CenturyLink's network outage in December would have been much worse if the carrier's patchwork quilt of acquisitions and regional networks were fully integrated. (See Why CenturyLink's Network Suffered a Christmas Hangover).
That bit of reassurance came from Jeff Storey, CenturyLink's president and CEO, who spoke at the 2019 Citi Global TMT West Conference earlier this week in Las Vegas.
While addressing the question of whether merger activity and network integration was partially at fault for the outage, Storey said, "no." He explained that "our approach to integration made it [the outage] smaller than it would have been otherwise."
Storey added: "A lot of companies come in and integrate everything together and make one platform out of all the -- we don't do that. We segment our network because our network is so large, so significant, that we want to have it segmented because things happen. You get fiber cuts, you get equipment failures. And so, our approach to integration actually facilitated it not being bigger than it was by making sure that we don't just haphazardly integrate everything together. We operate a segmented network."
CenturyLink told Light Reading earlier that the outage originated in Denver. That's both close to Level 3's former headquarters and the assets of the former TW Telecom, which Level 3 purchased in 2014. Qwest (formerly US West) is the other massive company in the Denver metro area that CenturyLink acquired in 2011.

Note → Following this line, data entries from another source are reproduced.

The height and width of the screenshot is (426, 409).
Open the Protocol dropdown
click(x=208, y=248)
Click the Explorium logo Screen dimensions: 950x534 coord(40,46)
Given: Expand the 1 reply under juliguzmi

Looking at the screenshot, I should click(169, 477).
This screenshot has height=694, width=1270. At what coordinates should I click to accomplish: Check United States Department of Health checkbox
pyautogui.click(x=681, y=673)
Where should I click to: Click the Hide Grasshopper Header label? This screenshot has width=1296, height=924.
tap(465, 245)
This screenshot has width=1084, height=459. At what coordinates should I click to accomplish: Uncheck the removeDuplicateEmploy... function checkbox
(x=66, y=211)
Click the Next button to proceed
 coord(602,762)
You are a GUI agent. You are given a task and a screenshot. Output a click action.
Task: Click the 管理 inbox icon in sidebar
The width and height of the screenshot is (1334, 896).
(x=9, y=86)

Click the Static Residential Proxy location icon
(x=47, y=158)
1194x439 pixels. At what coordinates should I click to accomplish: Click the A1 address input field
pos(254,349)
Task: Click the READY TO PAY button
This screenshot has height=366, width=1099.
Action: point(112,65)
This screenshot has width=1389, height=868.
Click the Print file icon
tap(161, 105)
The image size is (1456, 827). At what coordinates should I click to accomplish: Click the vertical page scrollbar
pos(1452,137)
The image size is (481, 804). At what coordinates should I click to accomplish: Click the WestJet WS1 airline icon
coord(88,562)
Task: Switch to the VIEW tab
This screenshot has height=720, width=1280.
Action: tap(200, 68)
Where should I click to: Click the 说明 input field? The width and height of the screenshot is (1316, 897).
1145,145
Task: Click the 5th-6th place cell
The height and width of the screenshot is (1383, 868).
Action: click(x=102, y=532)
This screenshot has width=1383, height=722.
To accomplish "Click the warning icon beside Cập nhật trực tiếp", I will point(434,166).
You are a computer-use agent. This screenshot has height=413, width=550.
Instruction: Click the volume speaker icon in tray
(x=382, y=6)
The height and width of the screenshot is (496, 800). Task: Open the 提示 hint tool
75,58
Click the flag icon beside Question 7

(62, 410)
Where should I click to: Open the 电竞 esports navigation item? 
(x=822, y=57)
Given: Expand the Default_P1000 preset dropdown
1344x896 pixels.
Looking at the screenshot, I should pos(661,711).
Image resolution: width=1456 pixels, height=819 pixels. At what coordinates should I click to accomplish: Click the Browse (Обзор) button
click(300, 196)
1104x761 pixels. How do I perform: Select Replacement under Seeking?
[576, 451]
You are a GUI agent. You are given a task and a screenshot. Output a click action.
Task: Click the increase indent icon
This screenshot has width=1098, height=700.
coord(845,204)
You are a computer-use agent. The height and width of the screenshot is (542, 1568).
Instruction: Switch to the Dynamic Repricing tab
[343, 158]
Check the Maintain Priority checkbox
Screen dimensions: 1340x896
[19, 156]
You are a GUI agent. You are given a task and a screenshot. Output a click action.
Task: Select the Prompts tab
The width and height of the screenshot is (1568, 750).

Without going into technical detail, Storey did explain what happened to the audience of investors in Las Vegas. He reiterated that the outage was caused by a single piece of equipment from a US vendor. He also noted that, apparently, CenturyLink and its vendor couldn't diagnose or troubleshoot the issue remotely.
"The source of the outage was a particular equipment vendor and a malfunction with one of those cards -- I'm not going to get into all the details, but it created an inability for the system to continue to process capacity and it blocked our ability to control those nodes," Storey said.
"And so, we had to physically go out and shut things down, restart them on that transport layer ... It wasn't something associated with human error; it wasn't an architectural issue. It was an equipment failure that had a more dramatic impact than we would have wanted it to have," Storey said.
He didn't name the vendor but said it "is a US-based company that has been part of our network for a long time. Several of our companies had bought equipment from them, historically, and they had been a great partner for us over a pretty long period of time."
Storey didn't frame the scope of the outage by talking about the number of customers, cities or states affected and he didn't reference the number of 911 calls dropped during the outage. Instead, he compared it to the overall capacity of the carrier's network, a measure that made the outage sound more palatable. "It was a relatively small percentage of our capacity and infrastructure that was down," Storey said. "It was a single platform from a single vendor ... one of our single legacy companies, rather than anything affecting the rest of the transport systems."
Though the term "transport" can be used to generically refer to any internal network problem at a telco, Storey's remarks to investors seem to point to the carrier's optical transport equipment. The December 27 outage, which affected both IP and TDM services, was "at a transport layer and, if you think about the way networks are designed, transport is the fundamental element and other products right on top of that," Storey said.